Human adenoviral conjunctivitis is a highly contagious eye infection affecting millions of people world-wide. If untreated, it can further develop into keratitis, corneal ulceration, scarring and possible blindness. Despite the significant patient morbidity and socio-economic costs, it is an unmet medical need with no FDA approved treatment. Here, we demonstrate the virucidal activity of NVC-422 (N,N-dichloro-2,2-dimethyltaurine) against adenovirus type 5 (Ad5) and investigated its mechanism of action of Ad5 inactivation. NVC-422 inhibits Ad5-induced loss of cell viability in vitro with 50% inhibitory concentration (IC(50)) ranging from 9 to 23 µM. NVC-422 does not cause any cytotoxicity at concentrations as high as 250 µM. Invitro, NVC-422 inactivates Ad5 but does not interfere with viral replication, indicating that NVC-422 acts on the extracellular adenovirus as a virucidal agent. NVC-422 inactivates Ad5 by oxidative inactivation of key viral proteins such as fiber and hexon as evidenced by SDS-PAGE, Western blotting and reversed-phase HPLC. These data, combined with measurements of the kinetics of the NVC-422 reactivity with selected amino acids, indicate that the changes in the viral proteins are caused by the selective oxidation of sulfur-containing amino acids. The conformational changes of the viral proteins result in the destruction of the viral morphology as shown by transmission electron microscopy. In summary, NVC-422 exhibits virucidal activity against Ad5 by the oxidative inactivation of key viral proteins, leading to the loss of viral integrity and infectivity.

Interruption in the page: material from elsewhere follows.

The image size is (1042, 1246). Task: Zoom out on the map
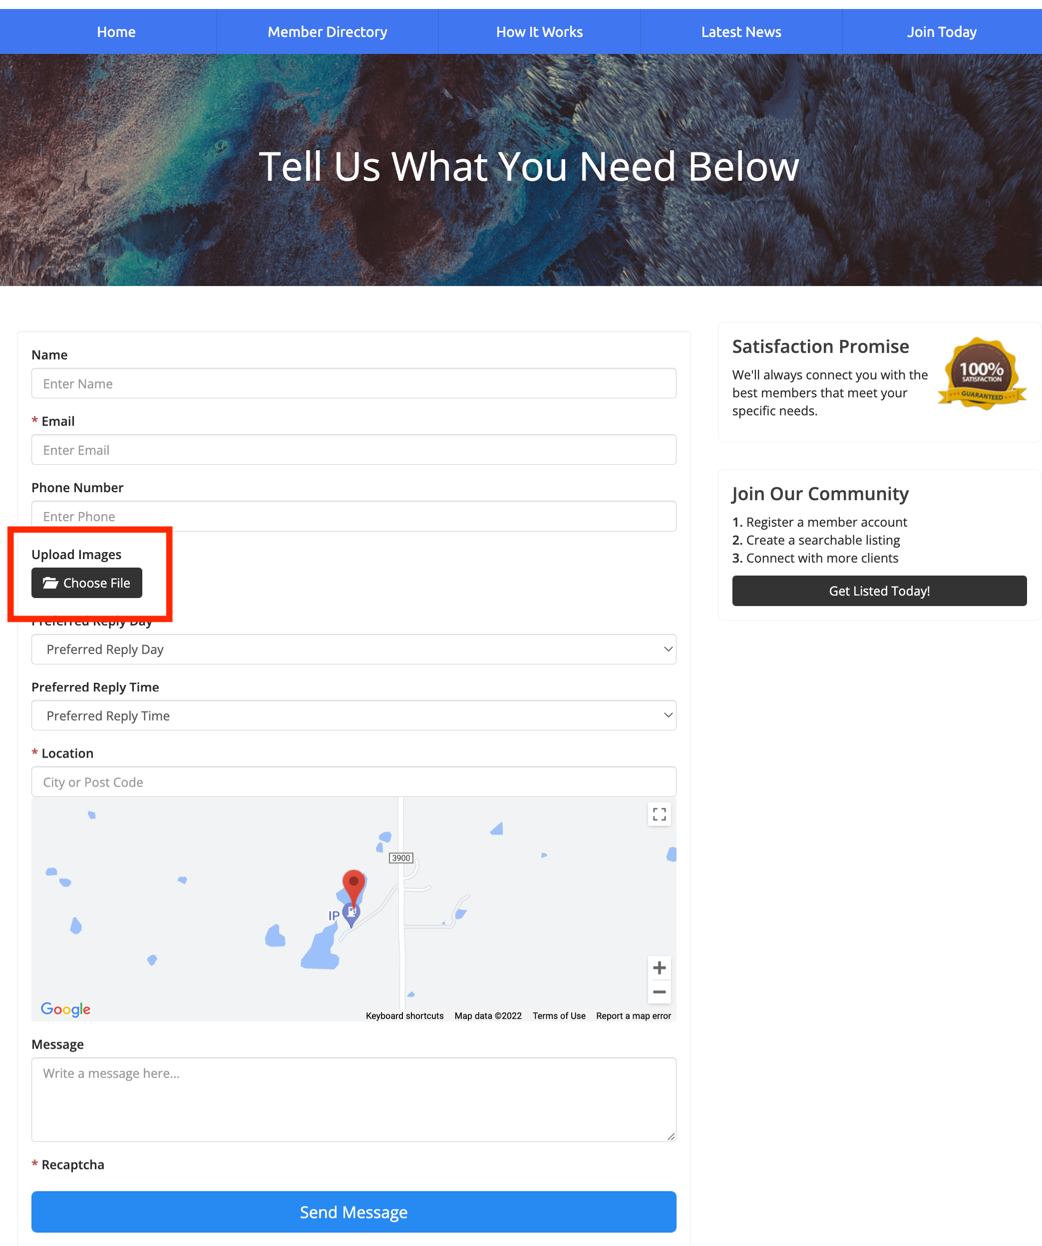click(x=659, y=991)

Structure stability/activity relationships of sulfone stabilized N,N-dichloroamines.

Structure stability/activity relationships (SXR) of a new class of N,N-dichloroamine compounds were explored to improve antimicrobial activity against Escherichia coli, Staphylococcus aureus, and Candida albicans while maintaining aqueous solution stability. This study identified a new class of solution-stable and topical antimicrobial agents. These agents are sulfone-stabilized and possess either a quaternary ammonium or sulfonate appendages as a water solubilizing group. Several unique challenges were confronted in the synthesis of these novel compounds which are highlighted in the discussion.

Novel N-chloroheterocyclic antimicrobials.

Antimicrobial compounds with broad-spectrum activity and minimal potential for antibiotic resistance are urgently needed. Toward this end, we prepared and investigated a novel series of N-chloroheterocycles. Of the compounds examined, the N-chloroamine series were found superior over N-chloroamide series in regards to exhibiting high antimicrobial activity, low cytotoxicity, and long-term aqueous stability.

Novel 3-chlorooxazolidin-2-ones as antimicrobial agents.

Antimicrobial resistance against many known therapeutics is on the rise. We examined derivatives of 3-chlorooxazolidin-2-one 1a (X=H) as antibacterial and antifungal agents. The key findings were that the activity and apparent in vitro cytotoxicity could be controlled by the substitution of charged solubilizers at the 4- and 5- positions. These changes both significantly increase the antifungal potency and decrease cytotoxicity. Particularly effective were trialkylammonium groups which led to 400- to 600-fold increases in the antifungal therapeutic index when compared to their unsubstituted counterparts.

N,N-Dichloroaminosulfonic acids as novel topical antimicrobial agents.

2-Dichloroamino-2-methyl-propane-1-sulfonic acid sodium salt (2a), a stable derivative of endogenous N,N-dichlorotaurine (1), has been identified and is under development as a topical antimicrobial agent. Structure-activity relationships of analogs were explored to achieve optimal antimicrobial activity with minimal mammalian toxicity while maintaining the desired stability. All the analogs synthesized showed antimicrobial activity against Staphylococcus aureus, Escherichia coli, and Candida albicans in the range of 1-128 microg/mL and cytotoxicity against mammalian L929 cells in the range 80-1900 microg/mL.